▸ About this exercise: Copy, exactly as written, the lines that begin at the one containing "You are a GUI" and end at the one containing "This screenshot has width=350, height=270.". Skip any pictures in the data below.

▸ Entries shown:

────────────────

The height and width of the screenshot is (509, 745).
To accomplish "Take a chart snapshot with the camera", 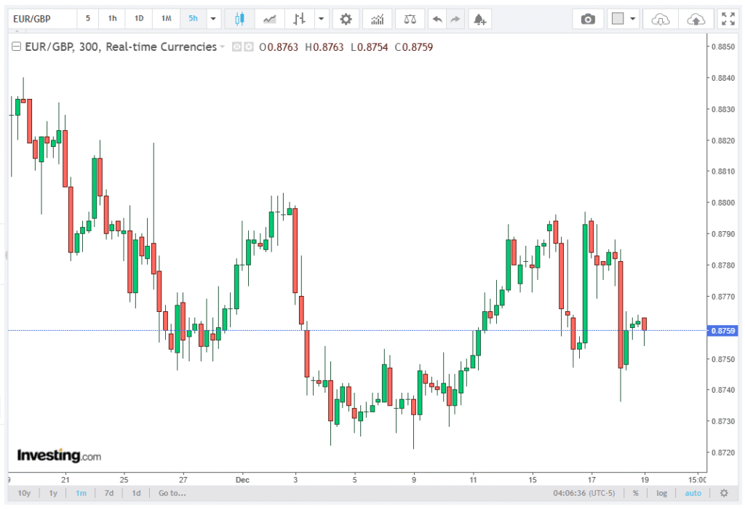I will tap(588, 19).
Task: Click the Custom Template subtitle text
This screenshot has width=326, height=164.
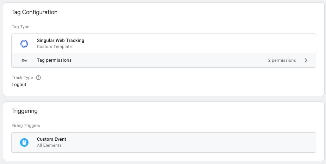Action: (x=54, y=47)
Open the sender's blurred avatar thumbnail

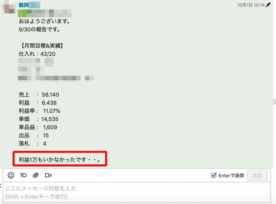[9, 8]
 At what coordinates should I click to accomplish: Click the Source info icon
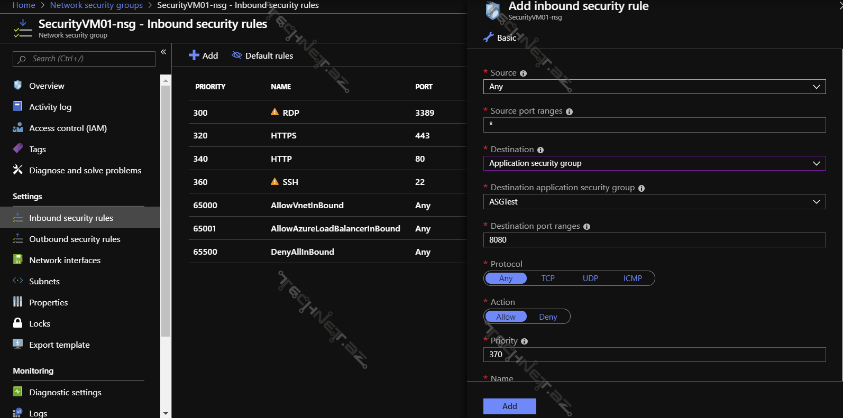(x=523, y=73)
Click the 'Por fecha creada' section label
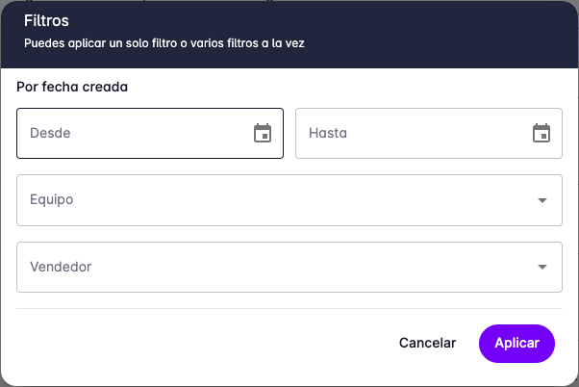579x387 pixels. tap(73, 87)
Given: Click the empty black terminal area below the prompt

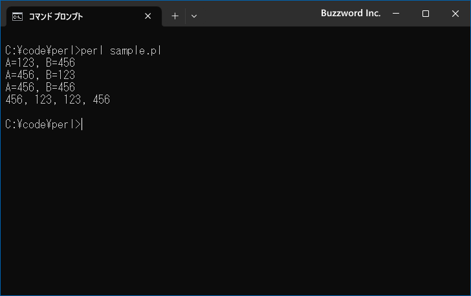Looking at the screenshot, I should click(236, 211).
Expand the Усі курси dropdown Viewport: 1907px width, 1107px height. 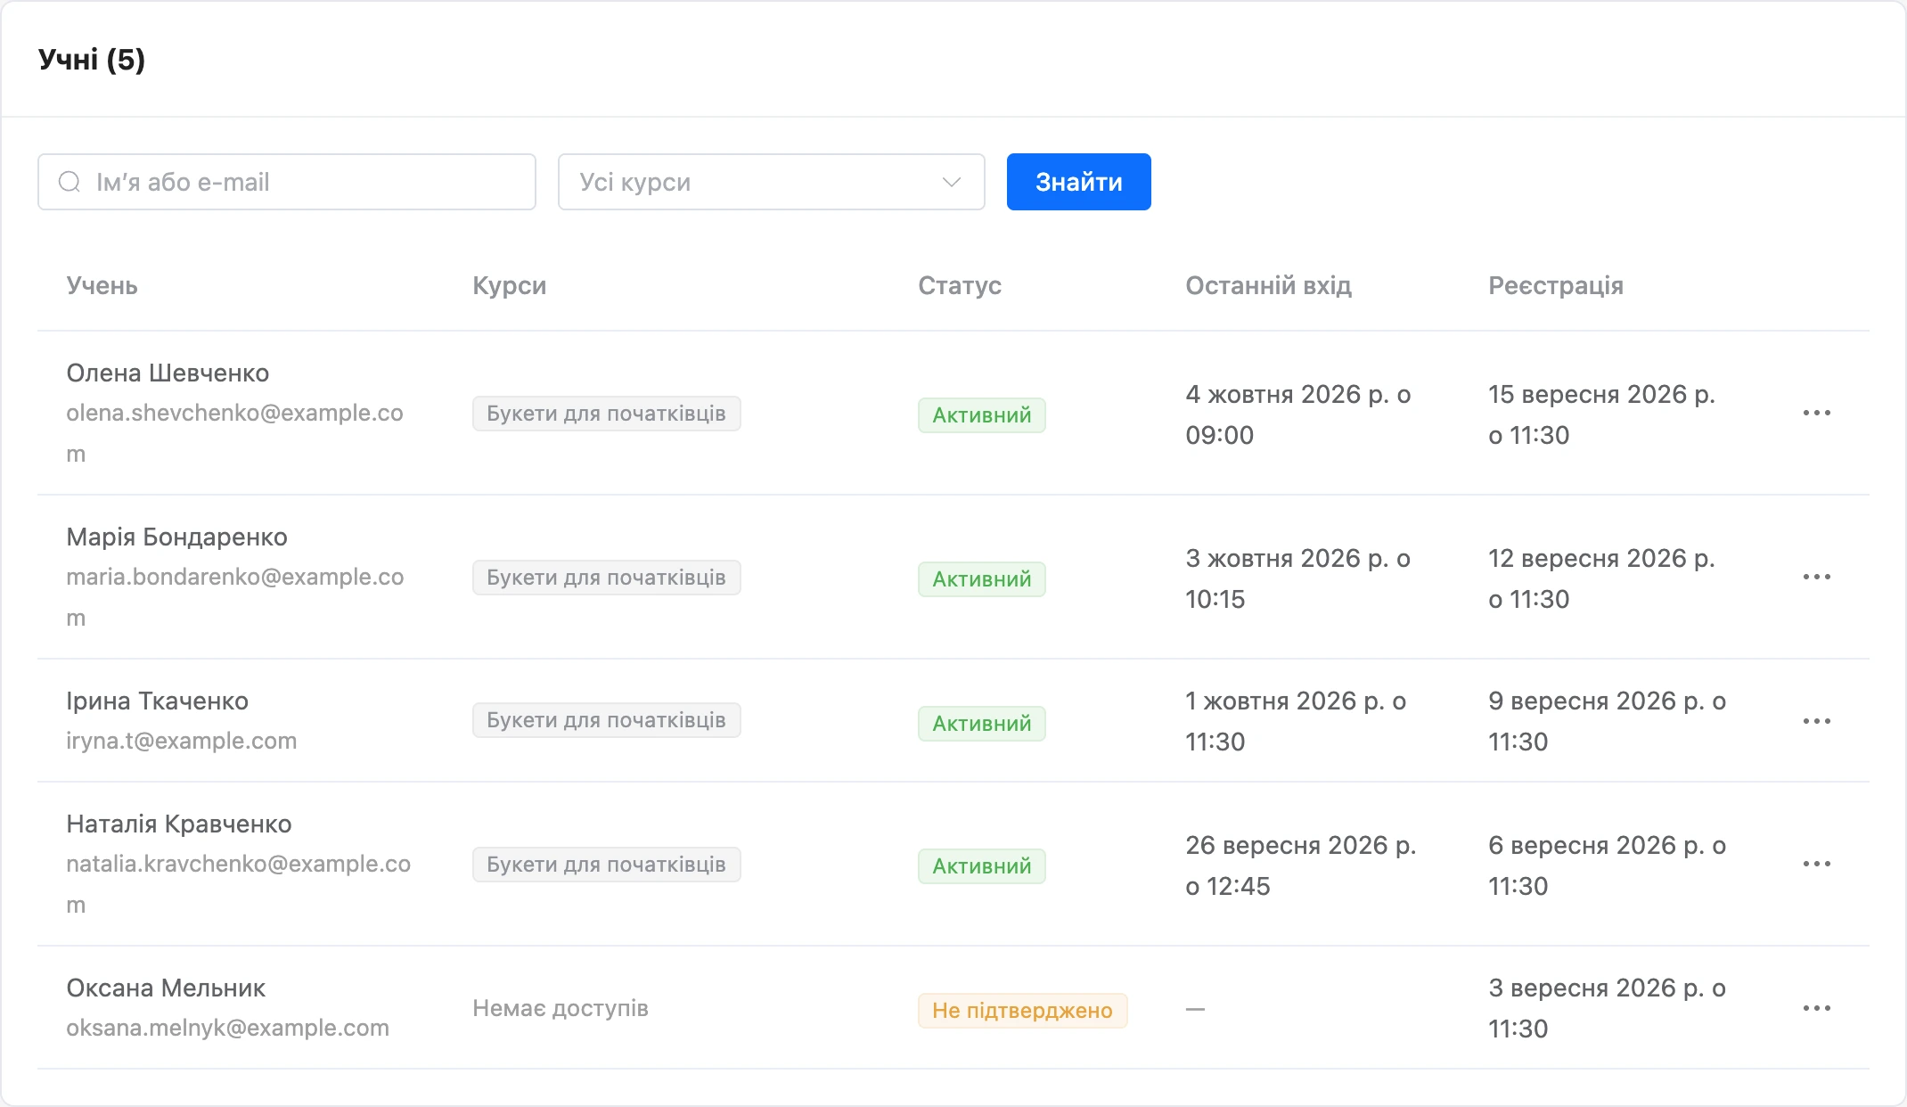(x=771, y=182)
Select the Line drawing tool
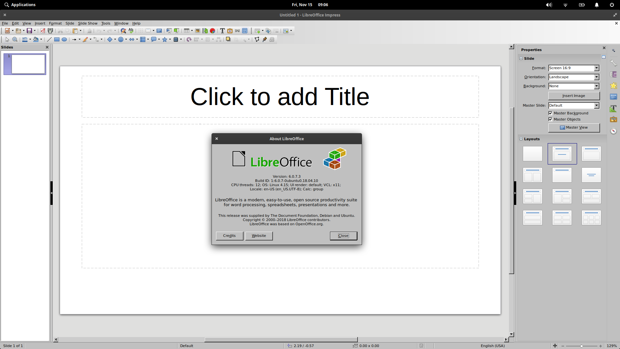Image resolution: width=620 pixels, height=349 pixels. pos(50,39)
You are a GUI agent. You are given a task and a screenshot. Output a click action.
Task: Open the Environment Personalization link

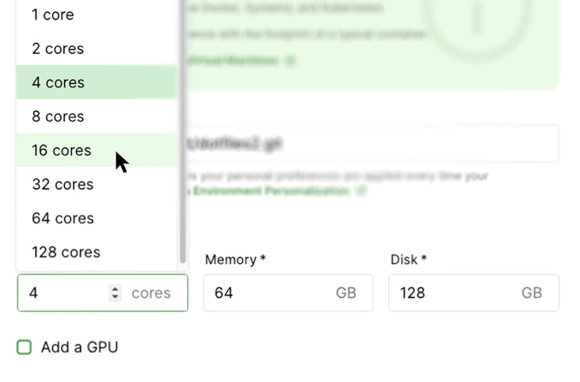(270, 191)
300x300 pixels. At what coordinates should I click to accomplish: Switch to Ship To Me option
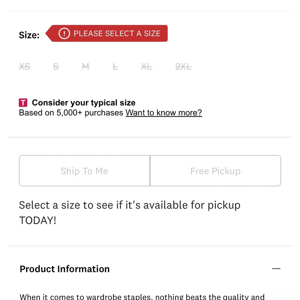[84, 171]
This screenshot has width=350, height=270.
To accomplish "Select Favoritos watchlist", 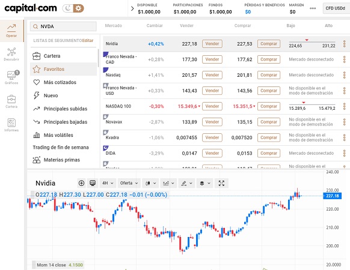I will 63,69.
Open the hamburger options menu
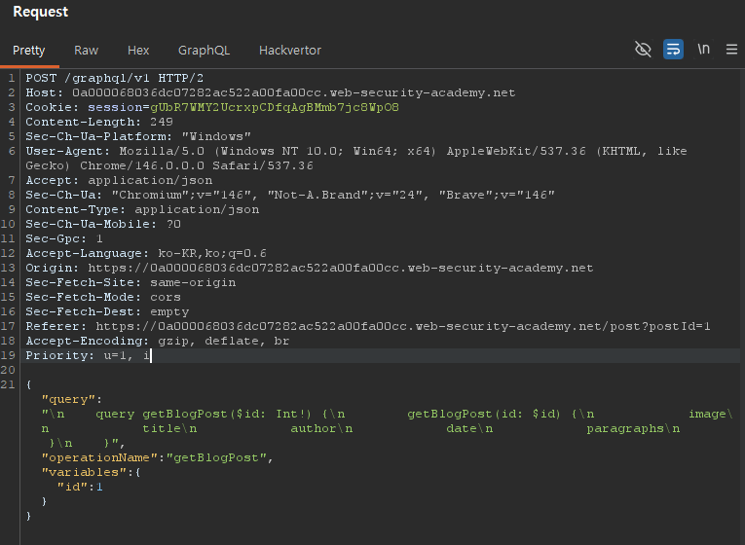The width and height of the screenshot is (745, 545). click(x=731, y=49)
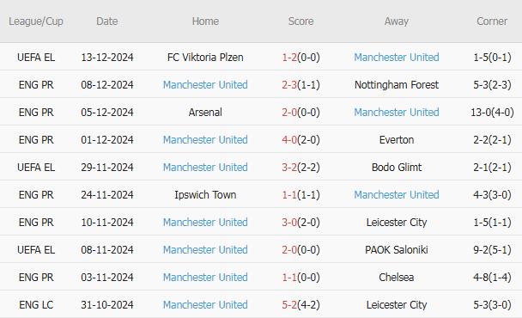This screenshot has height=318, width=522.
Task: Click the 29-11-2024 date cell
Action: (x=106, y=168)
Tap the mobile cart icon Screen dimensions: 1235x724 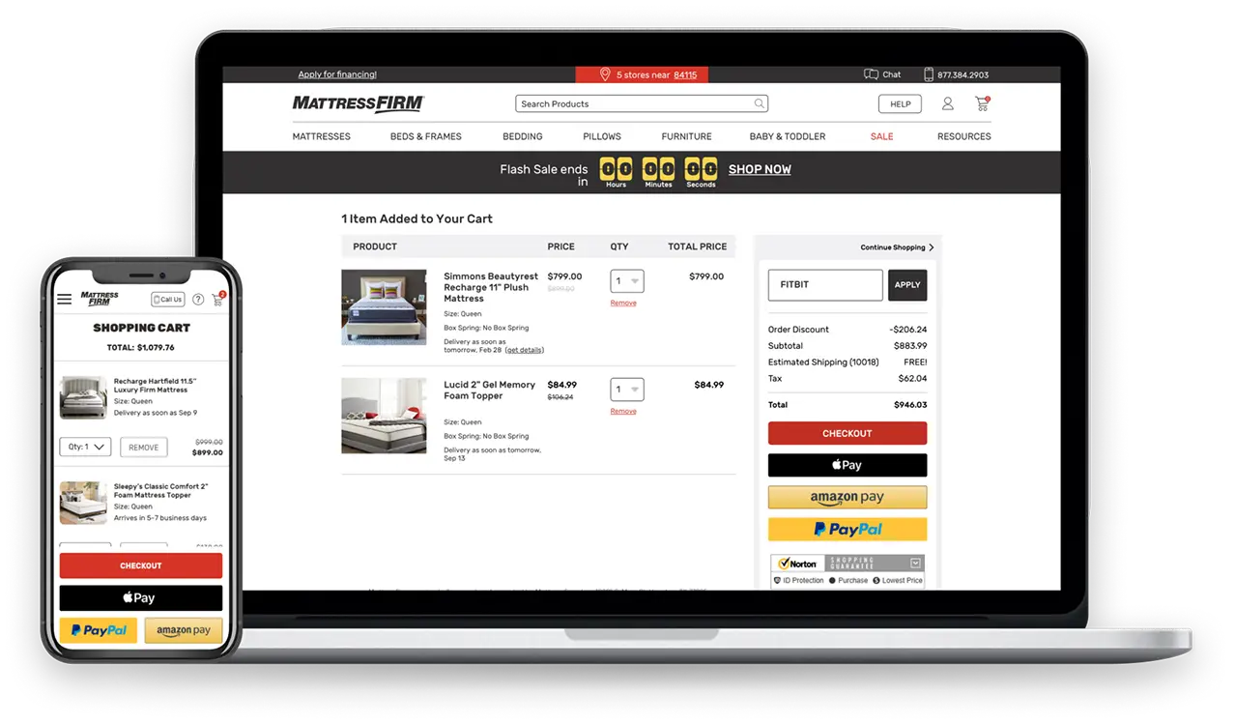(217, 300)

────────────────

▸ Finished exercise:
You are a GUI agent. You are given a task and a screenshot. Output a click action.
Task: Open the Environment Personalization link

(270, 191)
300x300 pixels. At what coordinates should I click to accomplish: Switch to Ship To Me option
[84, 171]
This screenshot has width=350, height=270.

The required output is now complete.